この一年後くらいに兄は結婚して空乃の決して手の届かない場所へと行ってしまった。兄のお嫁さんの作った手料理を食べた事があるが、とても美味しい肉じゃがだった事を覚えている。出汁から取っていると言っていたし、彩に茹でたさやいんげんが散らしてあってまるで料亭で出て来るかのような出来だった。空乃なんて顆粒のだしの素しか使ったことがないし、調味料の分量が適当だから味がいつも違うし、おまけにしいたけ以外材料がカレーと一緒だった。兄の好物なんだから、もっと気合いを入れて勉強して作ればよかったと、その料亭肉じゃがを食べながら後悔したものだ。
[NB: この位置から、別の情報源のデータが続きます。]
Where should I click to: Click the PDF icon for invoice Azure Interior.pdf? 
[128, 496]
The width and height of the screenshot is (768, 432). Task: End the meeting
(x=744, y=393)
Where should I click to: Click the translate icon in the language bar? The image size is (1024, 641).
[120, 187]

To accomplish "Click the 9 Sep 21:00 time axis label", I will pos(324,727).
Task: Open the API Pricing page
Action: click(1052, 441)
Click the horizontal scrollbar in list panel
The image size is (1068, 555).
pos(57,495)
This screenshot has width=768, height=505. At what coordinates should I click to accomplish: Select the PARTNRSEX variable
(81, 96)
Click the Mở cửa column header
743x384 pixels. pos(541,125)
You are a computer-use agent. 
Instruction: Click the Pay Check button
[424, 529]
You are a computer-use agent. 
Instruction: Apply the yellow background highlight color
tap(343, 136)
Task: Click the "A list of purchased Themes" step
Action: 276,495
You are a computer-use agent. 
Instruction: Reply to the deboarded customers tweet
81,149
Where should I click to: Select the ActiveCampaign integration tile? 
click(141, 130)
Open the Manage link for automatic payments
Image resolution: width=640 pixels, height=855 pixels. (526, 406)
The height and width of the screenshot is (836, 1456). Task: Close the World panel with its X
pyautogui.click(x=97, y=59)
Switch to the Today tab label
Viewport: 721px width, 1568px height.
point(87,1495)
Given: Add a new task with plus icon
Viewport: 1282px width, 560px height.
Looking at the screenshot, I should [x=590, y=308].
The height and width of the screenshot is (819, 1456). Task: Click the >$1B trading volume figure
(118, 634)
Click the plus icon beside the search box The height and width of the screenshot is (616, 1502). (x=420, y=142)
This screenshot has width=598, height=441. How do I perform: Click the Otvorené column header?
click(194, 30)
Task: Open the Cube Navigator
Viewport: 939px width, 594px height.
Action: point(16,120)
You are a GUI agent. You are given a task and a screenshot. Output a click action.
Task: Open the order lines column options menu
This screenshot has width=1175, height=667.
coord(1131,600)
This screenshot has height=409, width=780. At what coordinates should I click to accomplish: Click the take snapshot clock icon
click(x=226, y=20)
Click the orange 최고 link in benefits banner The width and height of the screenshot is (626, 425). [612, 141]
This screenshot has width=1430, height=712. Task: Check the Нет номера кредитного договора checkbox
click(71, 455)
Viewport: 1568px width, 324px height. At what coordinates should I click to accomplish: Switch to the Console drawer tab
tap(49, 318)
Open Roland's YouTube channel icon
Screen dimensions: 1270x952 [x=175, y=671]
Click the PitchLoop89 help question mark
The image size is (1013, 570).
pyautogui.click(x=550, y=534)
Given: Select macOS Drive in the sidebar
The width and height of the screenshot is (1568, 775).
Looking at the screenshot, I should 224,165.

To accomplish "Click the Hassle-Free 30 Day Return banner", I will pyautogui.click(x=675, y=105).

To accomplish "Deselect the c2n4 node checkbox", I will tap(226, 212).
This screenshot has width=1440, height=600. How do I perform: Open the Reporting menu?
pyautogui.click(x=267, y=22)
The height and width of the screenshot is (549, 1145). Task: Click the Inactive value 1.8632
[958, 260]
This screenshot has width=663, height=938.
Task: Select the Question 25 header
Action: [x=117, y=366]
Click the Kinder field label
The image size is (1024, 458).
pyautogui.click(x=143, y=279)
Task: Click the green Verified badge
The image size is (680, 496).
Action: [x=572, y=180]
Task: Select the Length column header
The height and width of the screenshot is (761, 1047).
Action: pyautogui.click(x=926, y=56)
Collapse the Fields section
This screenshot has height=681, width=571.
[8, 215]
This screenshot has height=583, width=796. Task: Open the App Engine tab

 互いの父と母、そして兄弟を含めたこの大晩餐会において、兄とお嫁さんの間に漂う空気はとても穏やかで、二人がお互いをとても大切にしていることが窺い知れるものだった。おもてなしの心が現れた料理はどれも美味しかったし、手伝いを買って出た空乃に対し優しく接してくれた。このお嫁さんは空乃と対照的な性格をしており、優しさと気さくさ、そして兄と同い年という年相応の落ち着きをその身に備えていた。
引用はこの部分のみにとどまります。